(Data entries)
_ _ _

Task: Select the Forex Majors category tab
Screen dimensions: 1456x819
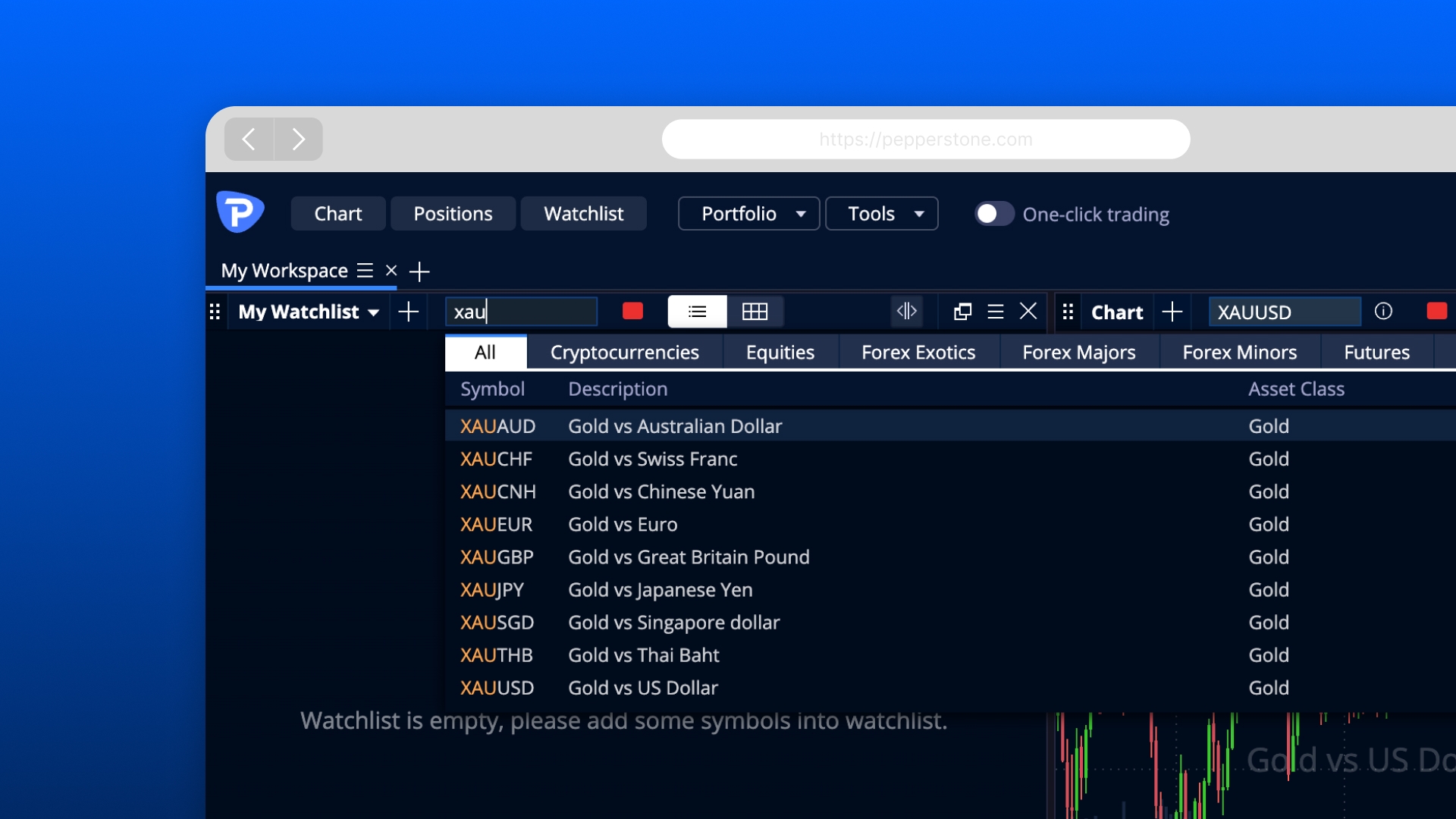Action: tap(1078, 353)
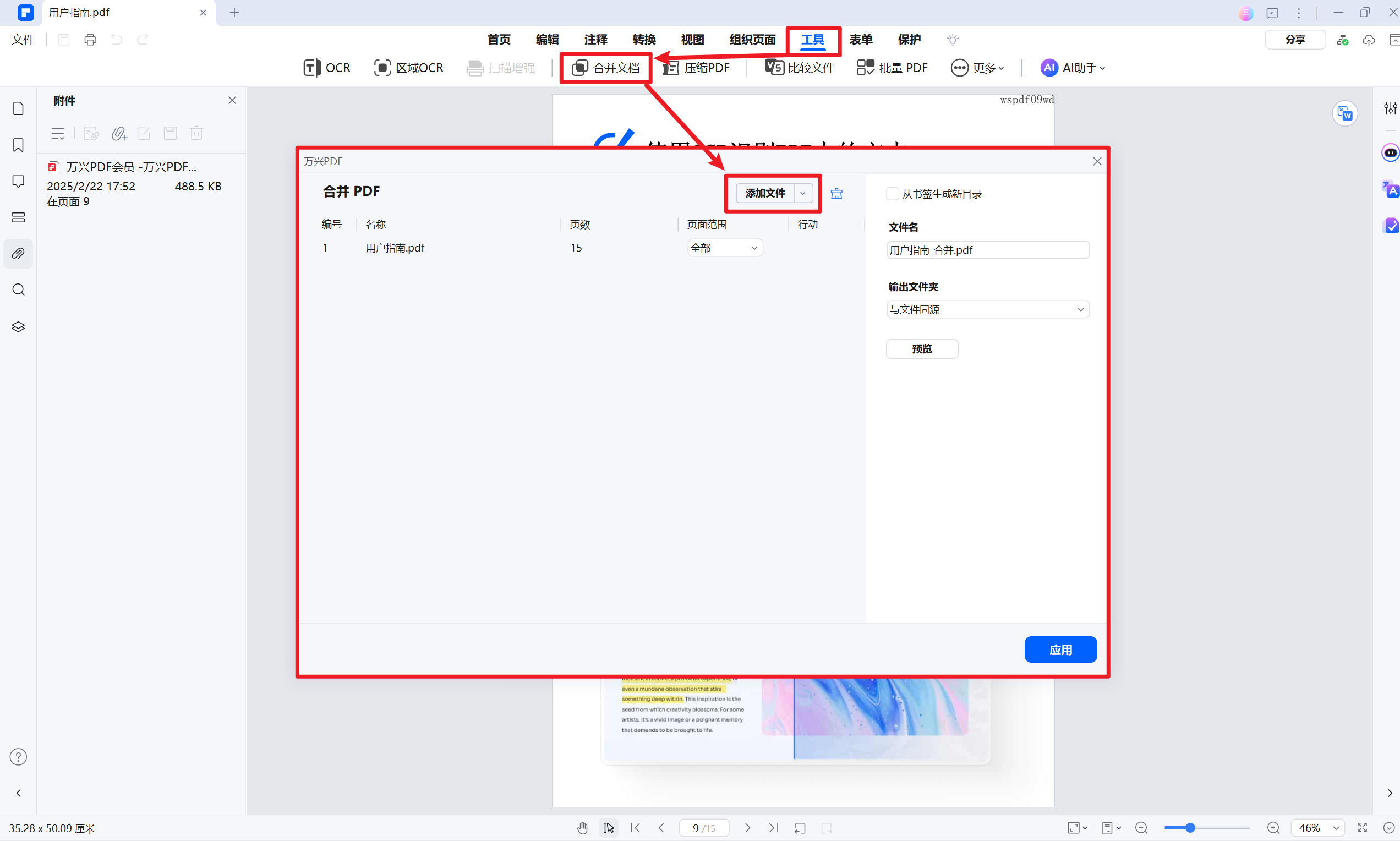Add a new attachment with the paperclip icon
The height and width of the screenshot is (841, 1400).
119,133
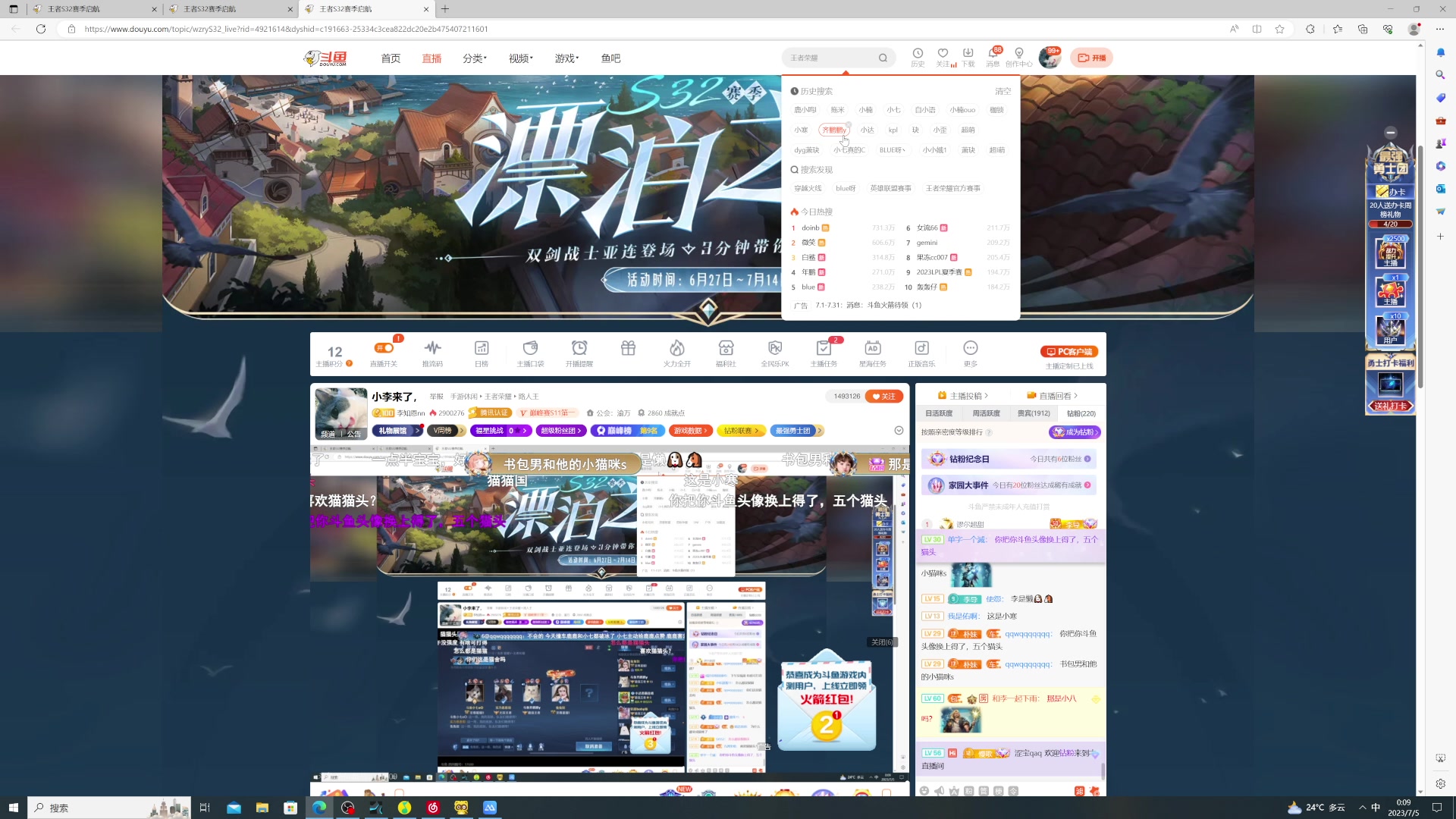Select the 贵宾(1912) tab
The image size is (1456, 819).
[x=1033, y=413]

_ _ _

**Task details**
The expected answer is the data retyped exactly, without pictures.

**Finished task**
Task: Select the Forex Majors category tab
Screen dimensions: 1456x819
Action: tap(1078, 353)
Add a new attachment with the paperclip icon
The height and width of the screenshot is (841, 1400).
119,133
Select the 贵宾(1912) tab
The image size is (1456, 819).
[x=1033, y=413]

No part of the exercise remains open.